━━ The data ━━

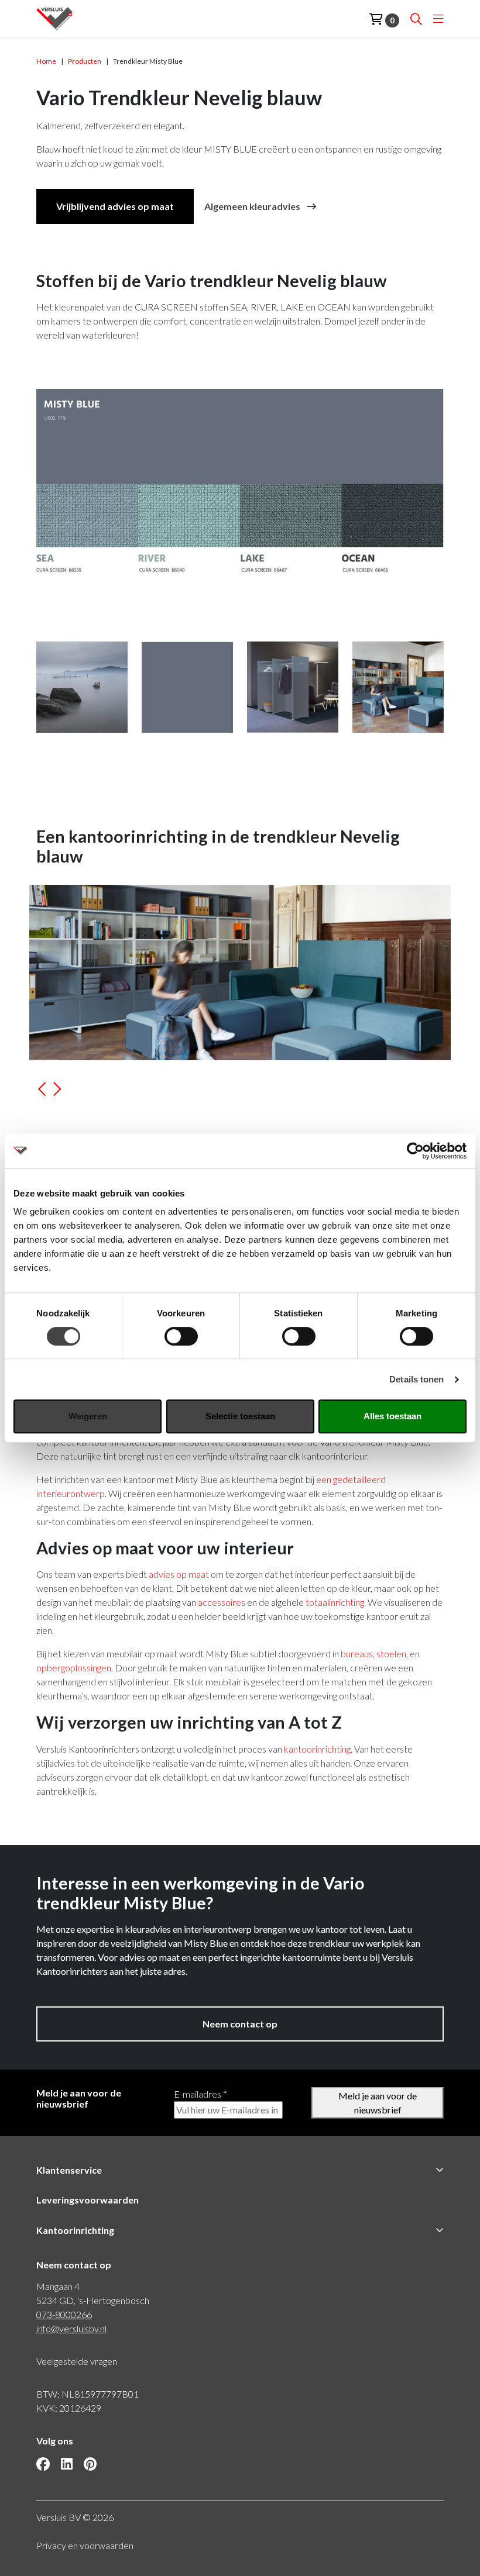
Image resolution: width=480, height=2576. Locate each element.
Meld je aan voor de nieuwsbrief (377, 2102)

━━━
━━ The data ━━

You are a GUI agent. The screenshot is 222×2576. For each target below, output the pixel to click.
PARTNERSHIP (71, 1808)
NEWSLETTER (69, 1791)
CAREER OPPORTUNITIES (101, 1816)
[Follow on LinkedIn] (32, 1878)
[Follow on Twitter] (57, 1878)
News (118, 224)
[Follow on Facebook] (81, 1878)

━━━
━━ The data ━━

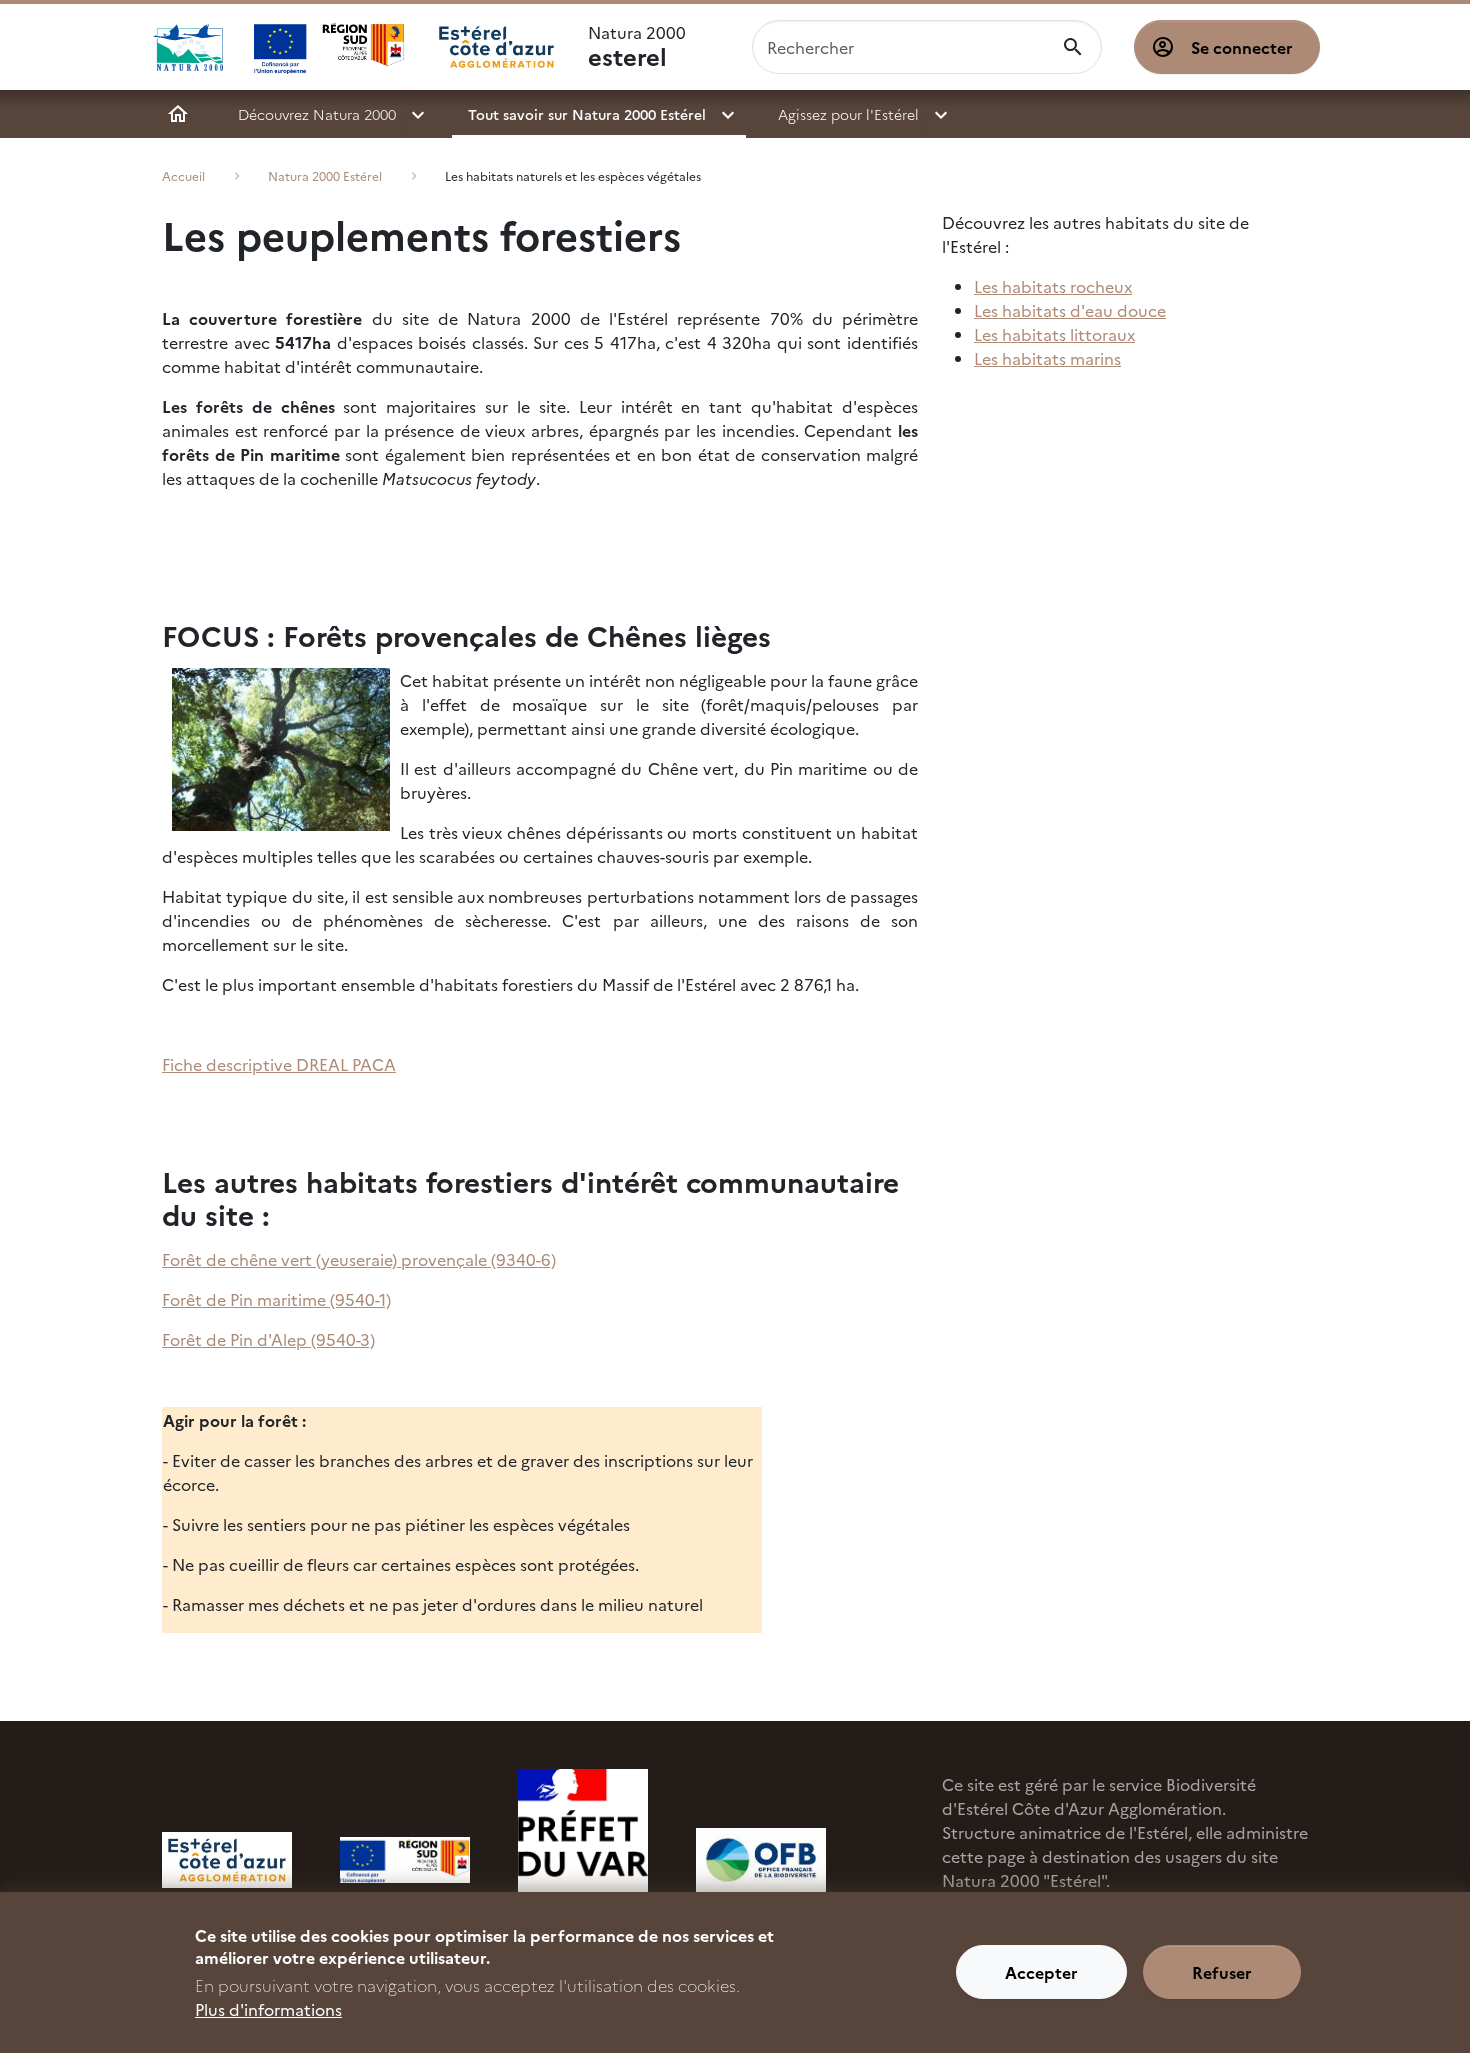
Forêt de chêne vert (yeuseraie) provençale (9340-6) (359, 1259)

━━━

* Try it: What number of lines in the data above include the string "each"? Answer with that number only.

* Result of this task: 2